Capital inflows will tamp down interest rates, while fueling credit growth
As the government is keen on lowering the lending rate further from its current benchmark rates, a strong foreign inflow would be more than enough to lower short-term interest rates and keep medium and long-term interest rates stable at this low level.  Such a low interest rate environment is likely to be quite conducive to further credit growth. Indeed, we see credit playing a major role in creating 2018 growth; not only being supplemented by way of a more dovish monetary policy stance, but also in allowing banks to transition their loan structuring by expanding their retail loan books, which in turn pushes domestic consumption to grow even more.  As individual credit cycle is still in early stage, we see that the overall risk profile might be more manageable and diversified in the next one or two years.  

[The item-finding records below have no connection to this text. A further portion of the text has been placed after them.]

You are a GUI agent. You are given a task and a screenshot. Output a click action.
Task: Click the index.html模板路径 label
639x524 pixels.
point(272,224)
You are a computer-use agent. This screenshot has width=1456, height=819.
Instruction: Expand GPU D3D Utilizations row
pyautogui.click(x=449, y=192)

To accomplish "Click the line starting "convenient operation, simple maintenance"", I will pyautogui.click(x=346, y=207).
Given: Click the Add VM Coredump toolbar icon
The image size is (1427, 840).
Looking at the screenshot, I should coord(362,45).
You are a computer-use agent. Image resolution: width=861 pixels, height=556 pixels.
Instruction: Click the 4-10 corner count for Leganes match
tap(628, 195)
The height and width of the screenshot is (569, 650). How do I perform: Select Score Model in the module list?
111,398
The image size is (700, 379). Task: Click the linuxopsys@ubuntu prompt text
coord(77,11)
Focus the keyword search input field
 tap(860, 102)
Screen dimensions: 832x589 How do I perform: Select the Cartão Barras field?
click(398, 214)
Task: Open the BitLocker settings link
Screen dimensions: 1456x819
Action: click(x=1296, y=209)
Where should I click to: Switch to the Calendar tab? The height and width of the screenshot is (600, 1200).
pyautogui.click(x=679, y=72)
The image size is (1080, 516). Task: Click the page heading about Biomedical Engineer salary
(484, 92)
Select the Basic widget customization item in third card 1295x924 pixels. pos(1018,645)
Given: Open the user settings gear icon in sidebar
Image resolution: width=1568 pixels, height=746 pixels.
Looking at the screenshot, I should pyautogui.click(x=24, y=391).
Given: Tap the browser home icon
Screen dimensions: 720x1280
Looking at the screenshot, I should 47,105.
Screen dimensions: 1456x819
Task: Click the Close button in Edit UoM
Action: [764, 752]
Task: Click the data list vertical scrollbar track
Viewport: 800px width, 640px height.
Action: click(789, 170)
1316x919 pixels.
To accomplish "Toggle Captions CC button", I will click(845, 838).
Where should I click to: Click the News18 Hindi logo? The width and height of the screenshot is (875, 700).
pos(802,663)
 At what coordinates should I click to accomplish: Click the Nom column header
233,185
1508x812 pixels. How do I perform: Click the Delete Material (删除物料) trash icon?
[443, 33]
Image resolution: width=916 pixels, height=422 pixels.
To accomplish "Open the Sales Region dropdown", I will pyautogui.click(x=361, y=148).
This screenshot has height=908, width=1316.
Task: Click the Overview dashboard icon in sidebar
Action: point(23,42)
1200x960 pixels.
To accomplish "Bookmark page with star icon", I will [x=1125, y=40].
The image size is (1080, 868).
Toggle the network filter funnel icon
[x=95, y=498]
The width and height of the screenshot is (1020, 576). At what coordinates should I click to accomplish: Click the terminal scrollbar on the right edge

IPOs and divestments expected to free up resources for fiscal expansion
Given the wave of IPOs and divestments which started in 2017, the government’s fiscal balance is expected to be on ease in the next 3 years, freeing its hands for more flexibility in fiscal policy and project implementation. The proceeds from the Saigon Beer Alcohol Beverage Corporation (SAB – HOSE) deal that came in during the last days of 2017 is an example of a significant burden lifted from the fiscal budget, as it is equal to 44% of the total expected proceeds from SOE divestment as detailed in the 2016-2020 plan for medium term public investment. This frees up resources for the government to act in regards to public investment, which has been comparatively lacking vs. expectations in the last 2 years.  

Banking system clean-up process on a realistic path, helping capital-raising activities to accelerate
The banking reform roadmap for 2016-2020 stipulates 2017-2018 to be the deadline for the sector’s legal framework, kick off of Basel II across 10 commercial banks, SOE divestment from banks, and VAMC chartered capital rising to $5 trillion ($ 220 mn). For 2019-2020, Basel II compliance is to be implemented across 12-15 banks (standardized approach compliance), with all bank CAR ratios over Basel II prescribed levels. By then the VAMC will have a chartered capital of VND 10 trillion, and will need to complete the full resolution of its purchased bad debt. Banking system NPLs (including bad debt sold to the VAMC and restructured debt) need to be lower than 3%. (Please note that the IMF estimated that this NPL was 8.4% at the end of 2016).

For 2018 specifically, we see 10 banks who have to comply with the Basel II deadline will start preparing for raising capital, including: Bank for Investment and Development of Vietnam JSC. (BID – HOSE), Vietnam Joint Stock Commercial Bank for Industry and Trade (CTG – HOSE), JSC Bank for Foreign Trade of Vietnam (VCB – HOSE), Vietnam Technological and Commercial Joint- stock Bank (TCB – OTC), Asia Commercial Joint Stock Bank (ACB – HNX), Vietnam Prosperity Joint-Stock Commercial Bank (VPB – HOSE), Military Commercial Joint Stock Bank (MBB – HOSE), Maritime Bank, Sai Gon Thuong Tin Commercial Joint Stock Bank (STB – HOSE), and Vietnam International Commercial Joint Stock Bank (VIB – OTC). Our estimate for 14 State-owned Commercial Banks and Joint Stock Commercial Banks to raise further capital in 2018 is set at $3.8 bn USD.   

We believe that Resolution 42 and the revised Banking Law will be the key tools to effect real change in order to clean up bank balance sheets in 2018-2020, which in turn will be useful for those banks who need to raise more capital.